Magnetpulverprüfung
Die Magnetpulverprüfung (auch Fluxen) ist ein Verfahren zum Nachweis von Rissen in oder nah (0,5 mm) der Oberfläche ferromagnetischer Werkstoffe. Bei der Magnetisierung eines ferromagnetischen Materials werden die magnetischen Feldlinien, da sie den geringsten Widerstand suchen, im magnetisch bestleitenden Medium geführt. Wenn die Magnetfeldlinien auf einen magnetisch schlecht leitenden Bereich wie einen Riss treffen, so wird durch den hohen magnetischen Widerstand eine Fließveränderung verursacht. Diese erzeugt an der Oberfläche einen Streufluss, der eine Ansammlung ferromagnetischer Partikel verursacht, wodurch Oberflächenfehler sichtbar werden.
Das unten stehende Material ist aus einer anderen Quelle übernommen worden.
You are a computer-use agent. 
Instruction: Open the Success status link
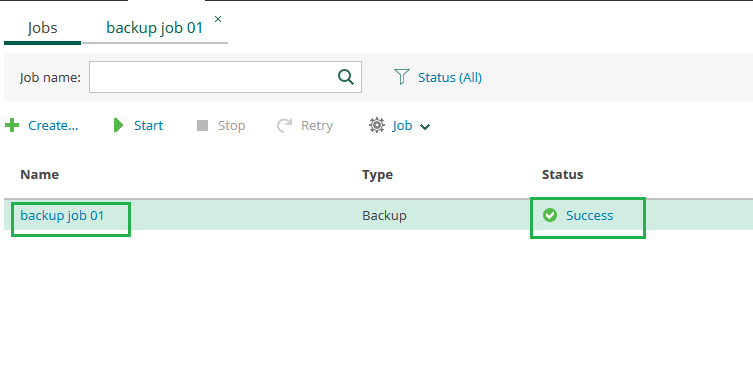coord(589,216)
Zur Magnetpulverprüfung werden, während der Magnetisierung des Werkstoffes, magnetisierbare Partikel auf die Oberfläche des Prüfteils aufgebracht. Diese orientieren sich durch das angelegte Magnetfeld über Streufelder entlang der Rissgeometrie. Die magnetisierbaren Partikel werden durch Umschließen der (ggf. fluoreszierenden) Farbstoffe des Magnetpulvers optisch deutlich erkennbar hervorgehoben.